Data provided START

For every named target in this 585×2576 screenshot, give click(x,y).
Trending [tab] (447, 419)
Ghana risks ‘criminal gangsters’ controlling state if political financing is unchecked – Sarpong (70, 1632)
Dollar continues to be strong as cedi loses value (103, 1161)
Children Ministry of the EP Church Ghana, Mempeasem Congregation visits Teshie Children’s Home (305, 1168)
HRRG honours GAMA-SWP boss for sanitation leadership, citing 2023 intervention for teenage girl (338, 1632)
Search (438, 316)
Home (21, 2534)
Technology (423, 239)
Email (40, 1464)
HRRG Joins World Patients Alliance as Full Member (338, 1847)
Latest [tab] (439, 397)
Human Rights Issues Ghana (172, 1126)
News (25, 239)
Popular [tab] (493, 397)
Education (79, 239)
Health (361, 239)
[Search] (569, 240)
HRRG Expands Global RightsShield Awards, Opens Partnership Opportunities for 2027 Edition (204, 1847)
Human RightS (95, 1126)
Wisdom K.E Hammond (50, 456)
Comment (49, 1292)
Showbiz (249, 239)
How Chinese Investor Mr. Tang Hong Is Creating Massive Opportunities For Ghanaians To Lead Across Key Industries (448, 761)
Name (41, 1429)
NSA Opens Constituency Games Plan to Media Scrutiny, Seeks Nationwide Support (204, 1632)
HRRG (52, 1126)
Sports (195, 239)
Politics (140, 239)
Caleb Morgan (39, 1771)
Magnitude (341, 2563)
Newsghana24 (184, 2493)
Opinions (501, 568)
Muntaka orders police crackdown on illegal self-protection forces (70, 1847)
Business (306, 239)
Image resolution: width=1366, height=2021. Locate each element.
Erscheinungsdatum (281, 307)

Data provided END
Data provided START

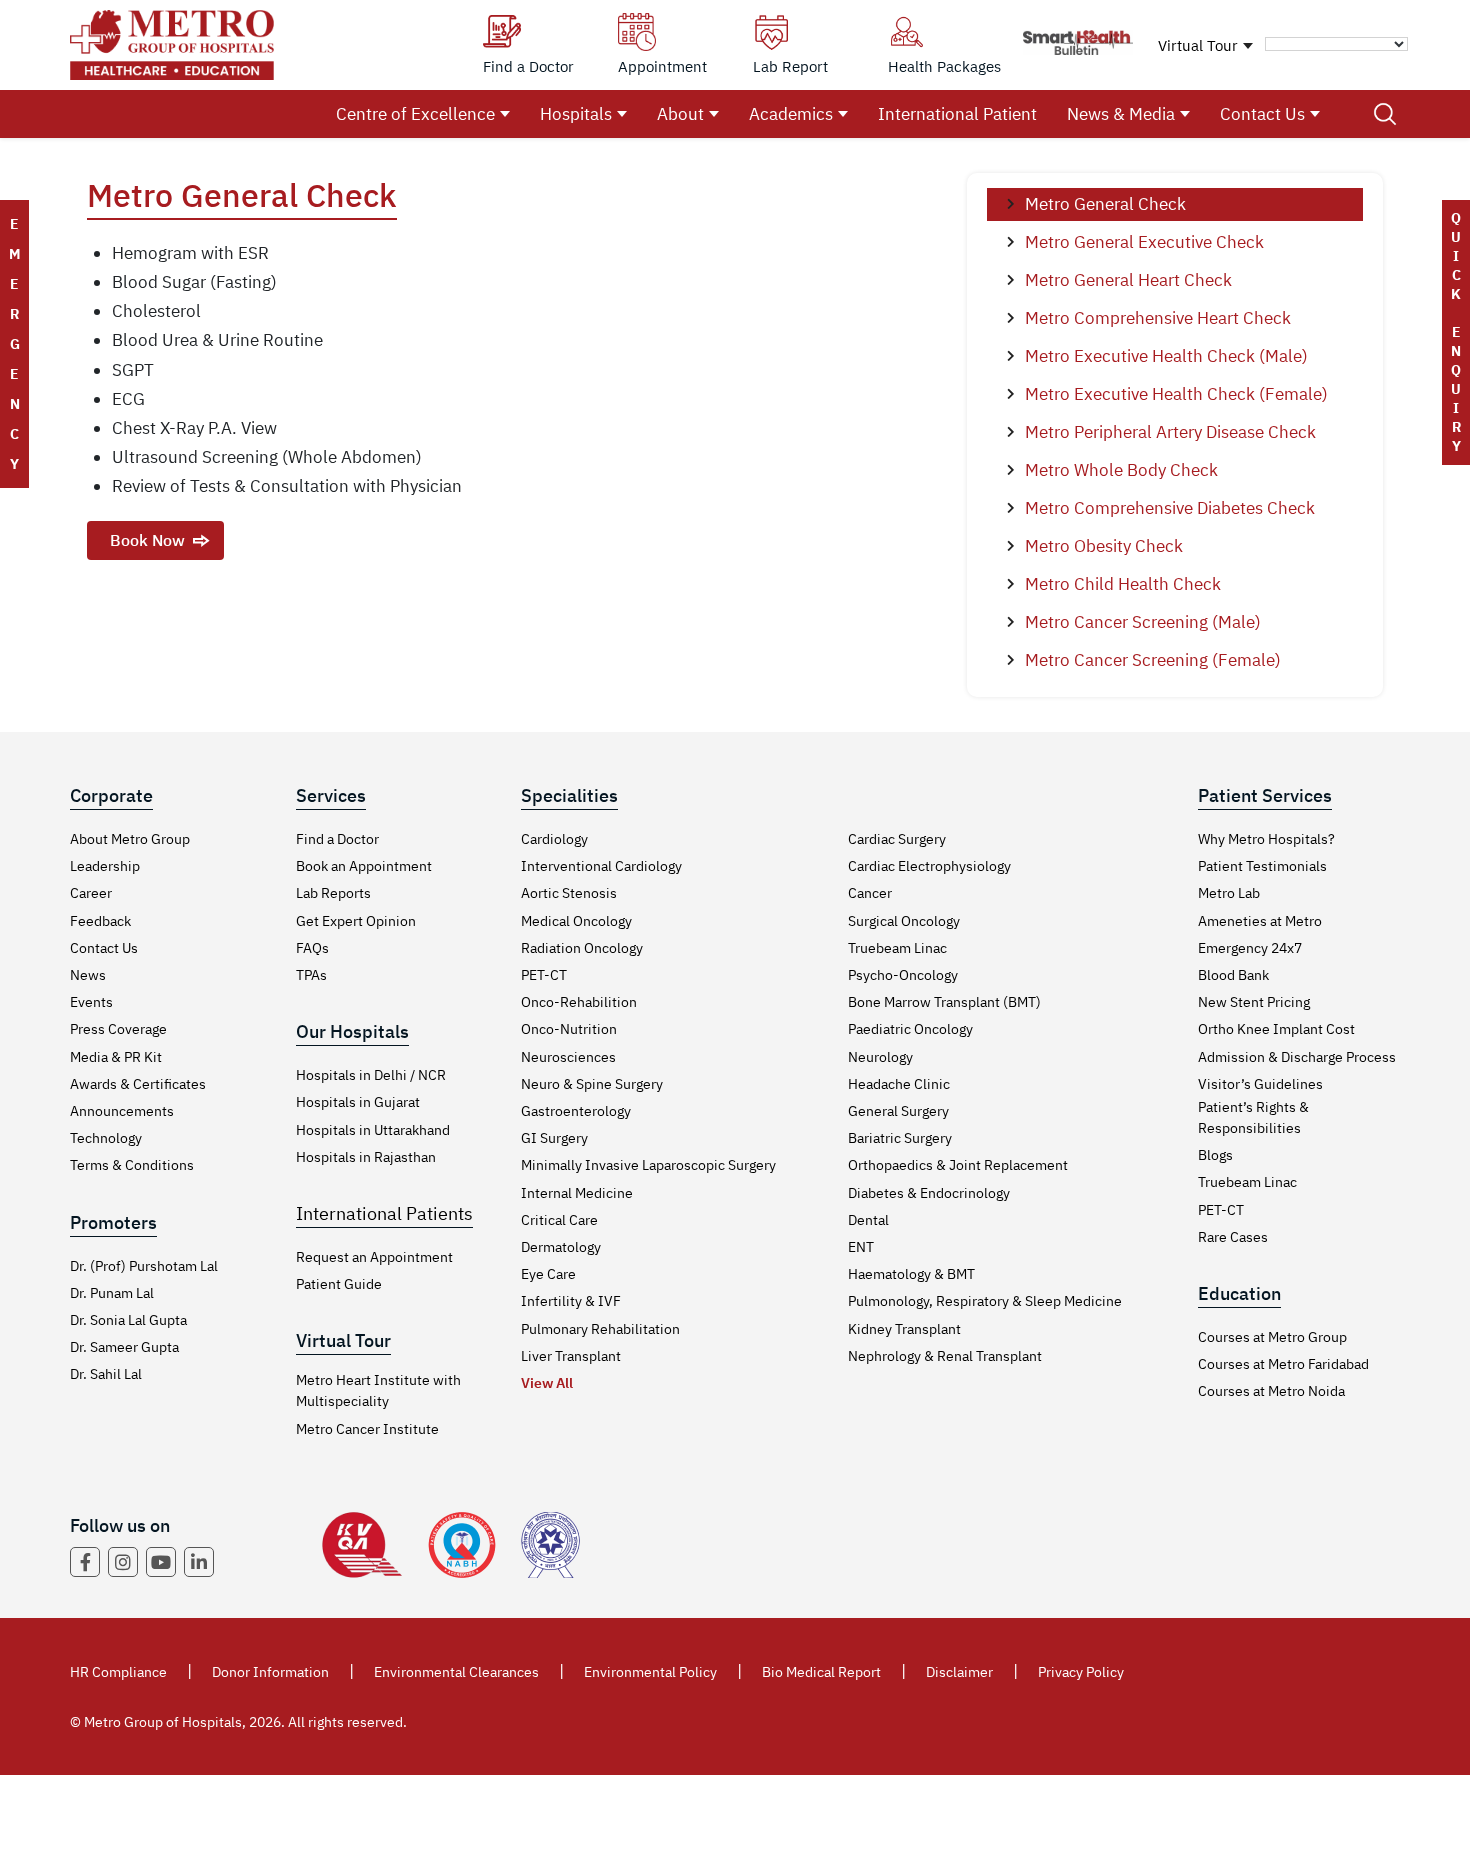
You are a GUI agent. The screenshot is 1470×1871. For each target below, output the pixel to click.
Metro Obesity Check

Data provided END

How to complete this task
Copy out only the lines above from the one with "Ghana risks ‘criminal" to the one with "Children Ministry of", inclusive, exactly as they stand.

Solution for this task
Ghana risks ‘criminal gangsters’ controlling state if political financing is unchecked – Sarpong (70, 1632)
Dollar continues to be strong as cedi loses value (103, 1161)
Children Ministry of the EP Church Ghana, Mempeasem Congregation visits Teshie Children’s Home (305, 1168)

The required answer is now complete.